> _WHAT YOU WILL DO_
Give back the lines of the records exactly, starting at the first and ending at the one with "You are a computer-use agent. Screen".

━━━━━ TASK MATERIAL ━━━━━

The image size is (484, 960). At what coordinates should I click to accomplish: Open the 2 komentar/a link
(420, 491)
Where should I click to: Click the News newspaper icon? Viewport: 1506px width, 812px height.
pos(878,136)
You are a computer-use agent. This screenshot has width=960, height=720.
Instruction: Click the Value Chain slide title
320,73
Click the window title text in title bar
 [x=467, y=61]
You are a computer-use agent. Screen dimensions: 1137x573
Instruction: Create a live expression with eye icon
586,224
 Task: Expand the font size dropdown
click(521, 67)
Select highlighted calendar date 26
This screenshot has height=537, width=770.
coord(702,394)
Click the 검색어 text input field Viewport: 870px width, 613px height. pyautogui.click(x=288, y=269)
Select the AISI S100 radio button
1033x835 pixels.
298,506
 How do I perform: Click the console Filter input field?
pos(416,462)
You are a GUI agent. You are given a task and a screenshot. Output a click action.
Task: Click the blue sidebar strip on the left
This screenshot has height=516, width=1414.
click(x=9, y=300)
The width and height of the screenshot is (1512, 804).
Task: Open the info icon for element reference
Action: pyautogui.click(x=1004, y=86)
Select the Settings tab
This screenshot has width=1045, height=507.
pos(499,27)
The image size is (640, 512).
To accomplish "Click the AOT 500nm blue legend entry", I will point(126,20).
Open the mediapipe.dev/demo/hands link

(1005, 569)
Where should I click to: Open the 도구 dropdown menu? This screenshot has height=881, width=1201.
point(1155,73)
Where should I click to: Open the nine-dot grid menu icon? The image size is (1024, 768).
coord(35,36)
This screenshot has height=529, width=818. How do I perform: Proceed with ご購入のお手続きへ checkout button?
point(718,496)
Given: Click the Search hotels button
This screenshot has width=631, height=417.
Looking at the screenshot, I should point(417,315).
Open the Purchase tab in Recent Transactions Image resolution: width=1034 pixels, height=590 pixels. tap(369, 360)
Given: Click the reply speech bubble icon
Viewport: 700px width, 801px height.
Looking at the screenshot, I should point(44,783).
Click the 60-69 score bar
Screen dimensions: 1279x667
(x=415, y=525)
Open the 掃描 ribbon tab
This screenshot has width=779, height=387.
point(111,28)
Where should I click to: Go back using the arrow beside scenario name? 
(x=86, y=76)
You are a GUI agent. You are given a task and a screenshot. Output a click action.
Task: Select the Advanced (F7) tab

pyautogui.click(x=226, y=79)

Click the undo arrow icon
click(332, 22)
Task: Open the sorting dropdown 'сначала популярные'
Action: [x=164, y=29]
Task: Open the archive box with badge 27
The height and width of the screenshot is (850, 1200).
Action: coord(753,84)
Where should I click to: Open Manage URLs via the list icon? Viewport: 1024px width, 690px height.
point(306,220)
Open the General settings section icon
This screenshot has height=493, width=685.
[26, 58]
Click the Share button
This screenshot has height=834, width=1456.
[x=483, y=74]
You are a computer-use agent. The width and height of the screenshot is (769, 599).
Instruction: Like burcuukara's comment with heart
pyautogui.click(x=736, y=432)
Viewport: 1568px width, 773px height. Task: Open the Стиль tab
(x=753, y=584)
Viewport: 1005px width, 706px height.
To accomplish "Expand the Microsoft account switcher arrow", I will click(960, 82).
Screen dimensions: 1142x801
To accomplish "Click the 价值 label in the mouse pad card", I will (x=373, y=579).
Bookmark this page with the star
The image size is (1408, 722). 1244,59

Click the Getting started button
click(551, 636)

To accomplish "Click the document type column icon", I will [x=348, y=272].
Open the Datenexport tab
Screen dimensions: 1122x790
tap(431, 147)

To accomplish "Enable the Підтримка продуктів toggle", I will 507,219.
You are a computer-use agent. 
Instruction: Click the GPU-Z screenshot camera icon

━━━━━

> _RESULT OF THE EXERCISE_
The image size is (484, 960). At what coordinates should I click to accomplish: Open the 2 komentar/a link
(420, 491)
Where should I click to: Click the News newspaper icon? Viewport: 1506px width, 812px height.
pos(878,136)
You are a computer-use agent. This screenshot has width=960, height=720.
Instruction: Click the Value Chain slide title
320,73
Click the window title text in title bar
 [x=467, y=61]
You are a computer-use agent. Screen dimensions: 1137x573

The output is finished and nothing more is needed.